The implementation allows for very rich hyperparameter customization.
Internally, GraphWise for each node it applies an aggregation of the representations of neighbors, this operation can be configured through a sub-config class:
either :class:`GraphWiseConvLayerConfig` or :class:`GraphWiseAttentionLayerConfig`.

* GraphWiseConvLayer is based on `Inductive Representation Learning on Large Graphs (GraphSage) by Hamilton et al. <https://arxiv.org/pdf/1706.02216.pdf>`_

* GraphWiseAttentionLayer is based on `Graph Attention neTworks (GAT) by Velickovic et al. <https://arxiv.org/pdf/1710.10903.pdf>`_ which makes the aggregation smarter but comes with larger computation cost

In the following, we build such a configuration and use it in a model.
We specify a weight decay of ``0.001`` and dropout with dropping probability ``0.5`` to counteract overfitting.
Also, we recommend to disable normalization of embeddings when intended to use them in downstream classfication tasks.
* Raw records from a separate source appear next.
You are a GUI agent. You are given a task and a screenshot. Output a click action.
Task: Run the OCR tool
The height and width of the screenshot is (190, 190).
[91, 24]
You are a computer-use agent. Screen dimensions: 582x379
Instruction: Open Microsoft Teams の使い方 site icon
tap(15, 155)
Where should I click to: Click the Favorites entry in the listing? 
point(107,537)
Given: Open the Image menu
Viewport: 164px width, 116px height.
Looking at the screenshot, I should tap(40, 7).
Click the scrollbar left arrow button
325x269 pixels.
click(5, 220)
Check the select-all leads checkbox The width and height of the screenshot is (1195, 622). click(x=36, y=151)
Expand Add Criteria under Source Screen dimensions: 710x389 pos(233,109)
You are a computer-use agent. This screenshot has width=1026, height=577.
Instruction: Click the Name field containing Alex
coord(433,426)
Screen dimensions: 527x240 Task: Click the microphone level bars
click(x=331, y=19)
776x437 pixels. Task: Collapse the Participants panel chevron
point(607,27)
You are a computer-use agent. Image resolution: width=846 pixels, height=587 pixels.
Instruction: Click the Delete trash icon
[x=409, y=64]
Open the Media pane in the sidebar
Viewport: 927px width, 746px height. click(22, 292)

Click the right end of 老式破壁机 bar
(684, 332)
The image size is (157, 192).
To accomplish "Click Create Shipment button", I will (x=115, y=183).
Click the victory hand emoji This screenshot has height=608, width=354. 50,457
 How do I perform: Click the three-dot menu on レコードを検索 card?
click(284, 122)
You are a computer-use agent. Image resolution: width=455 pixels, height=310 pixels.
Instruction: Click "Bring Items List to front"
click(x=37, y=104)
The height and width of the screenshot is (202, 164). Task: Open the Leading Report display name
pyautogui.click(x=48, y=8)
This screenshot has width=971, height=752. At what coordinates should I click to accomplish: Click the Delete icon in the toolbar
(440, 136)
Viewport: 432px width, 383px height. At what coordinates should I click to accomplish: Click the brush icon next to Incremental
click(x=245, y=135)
To enable or disable GPU, we can use the parameter `enable_accelerator`. By default this feature is enabled, however if there's no GPU device and the cuda toolkit is not installed, the feature will be disabled and CPU will be the device used for all mllib operations.


.. code-block:: python
    :linenos:

    weight_property = analyst.pagerank(graph).name
    conv_layer_config = dict(
        num_sampled_neighbors=25,
        activation_fn='tanh',
        weight_init_scheme='xavier',
        neighbor_weight_property_name=weight_property,
        dropout_rate=0.5
    )
    conv_layer = analyst.graphwise_conv_layer_config(**conv_layer_config)
    params = dict(
        conv_layer_config=[conv_layer],
        vertex_input_property_names=[
            "feat1", "feat2", "feat3", "bool_label"],
        edge_input_property_names=[
            "edge_feat1", "edge_feat2", "edge_feat3", "edge_bool_label"],
        weight_decay=0.001,
        normalize=False,  # recommended
    )

    model = analyst.unsupervised_graphwise_builder(**params)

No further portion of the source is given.